幼馴染同士の王子と公爵令嬢の恋……物語の題材にもなりそうな関係。
そんな関係に憧れを抱いた人たちがどんどん噂に尾ひれをつけて広げていった結果なのかもしれない。
(本当に噂というのは怖いわね……)
たとえ、間違っていても声の大きな方が、まるで正義となってしまうのだから。
「王女殿下が現れてから、サマンサ様は明らかにショックを受けているんです!」
「今だってこんなに青白い顔でお二人の婚約の話を聞いているんですよ!?」
今、青白いくなっているのは確実に別の理由だけれど、興奮している彼女たちにはきっと言っても分からない。
「ねえ! ───ジェシカ! テレジア! 待って、違うわ! 私の話を聞いて!」
「いえ。サマンサ様、分かっています」
「だってずっと、王女殿下のことが憎いと仰っていたではありませんか」
「え……?」
ジェシカとテレジアと呼ばれた二人の令嬢は、必死に止めようとしたサマンサ嬢の言葉すら聞こうとしない。それだけでも思い込みの深さが窺える。
「私……がそう口にしたから?」
「そうですよ! コンラッド殿下と王女殿下は愛のない政略結婚で無理やり割り込んできた邪魔者なのよ、とずっと」
「コンラッド殿下は王女殿下に騙されているのだから、とも!」
「……!」
サマンサ嬢がハッとする。その言葉には心当たりがあるようだった。
「わ、私……私が言った……から」
呆然とした表情で呟くサマンサ嬢の姿を見てわたくしは胸が痛んだ。
(本当に似ている……)
────クラリッサ殿下が“あの令嬢が気に入らない”そう口にしたからです!
────私たちは王女殿下がそう仰ってたから、リムディラ伯爵令嬢に嫌がらせを行いました!
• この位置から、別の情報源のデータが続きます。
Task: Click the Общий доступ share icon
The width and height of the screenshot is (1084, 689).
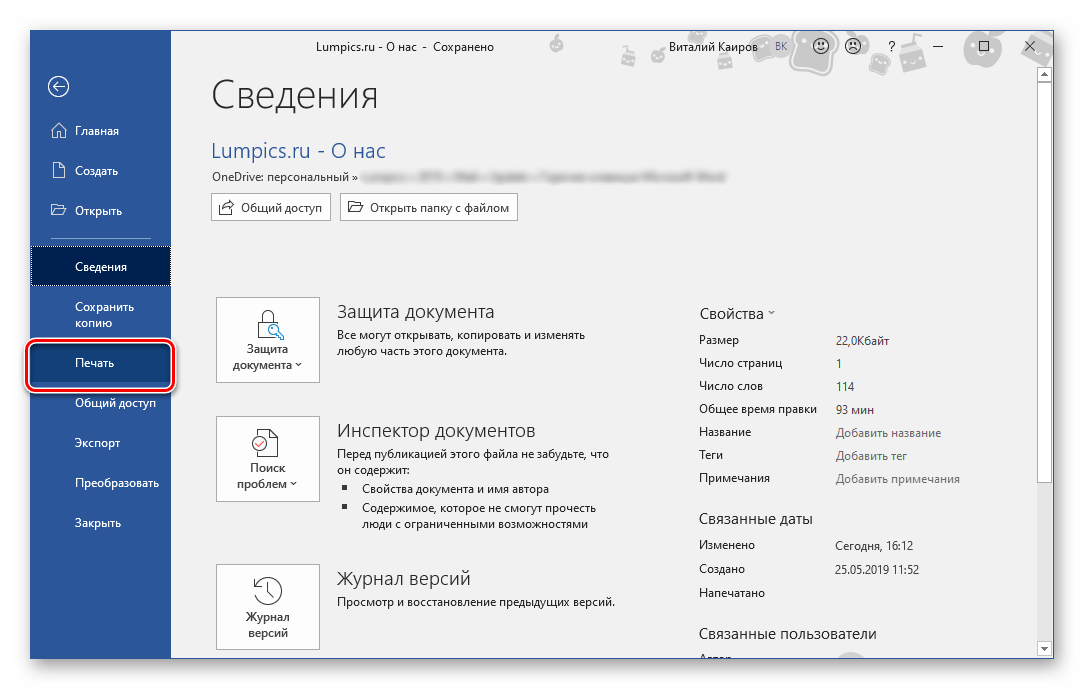Action: point(225,207)
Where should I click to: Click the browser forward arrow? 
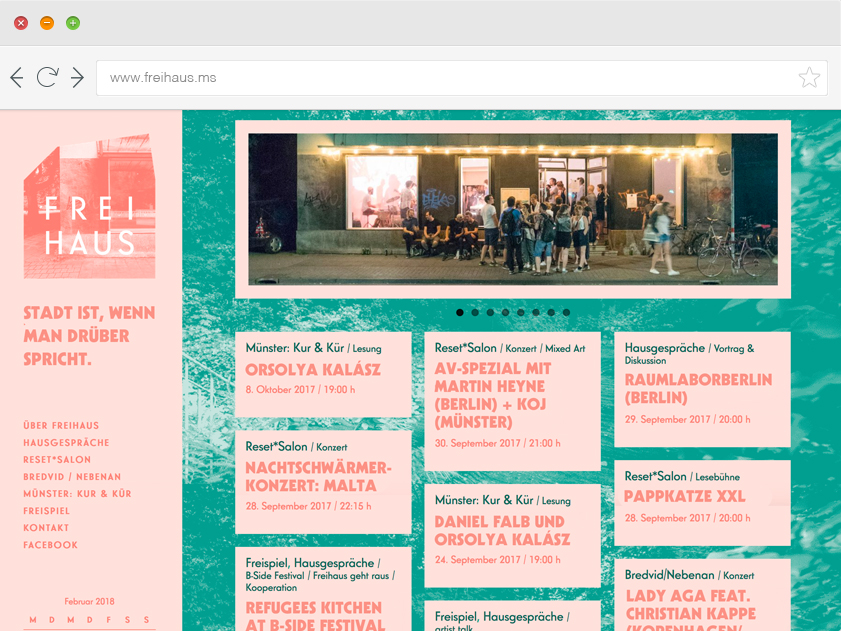coord(77,78)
わたくしがアルマに嫌がらせを行っていたことが、知れ渡った時、わたくしの代わりに主に実行していた令嬢たちはみんな口を揃えてこう言った。
“王女殿下が言ったから”
あの時、初めてわたくしは自分の発する言葉の重さというものを実感した。
教育係は昔から、“ご自分の発言には責任を持ってください”と、口を酸っぱくして言っていたけれど、わたくしはそんなもの……と全部聞き流していた。
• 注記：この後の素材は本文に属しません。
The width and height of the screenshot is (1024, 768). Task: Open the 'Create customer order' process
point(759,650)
そうして、何一つ王族としての責任や立場を理解していなかったわたくしは、あの日……皆に背を向けられた。
(サマンサ嬢は王女ではないけれど、公爵令嬢……貴族の中でもトップの令嬢……)
おそらく今、サマンサ嬢は自分の発言や行動の影響というものを大きく感じている。
わたくしにはその気持ちが痛いほど分かってしまう。
そんなことを考えていたら、二人の令嬢がついに決定的な言葉を口にしようとした。
「───それに、私たち王女殿下の隠している秘密を知っているんです」
「この秘密を知ったらここにいる皆様だって王女殿下はコンラッド殿下の婚約者には相応しくないと思うはずです!」
このたび、コンラッド殿下の婚約者とお披露目されたランツォーネの王女の秘密──……
そんな穏やかではない発言に一斉に会場内が騒がしくなる。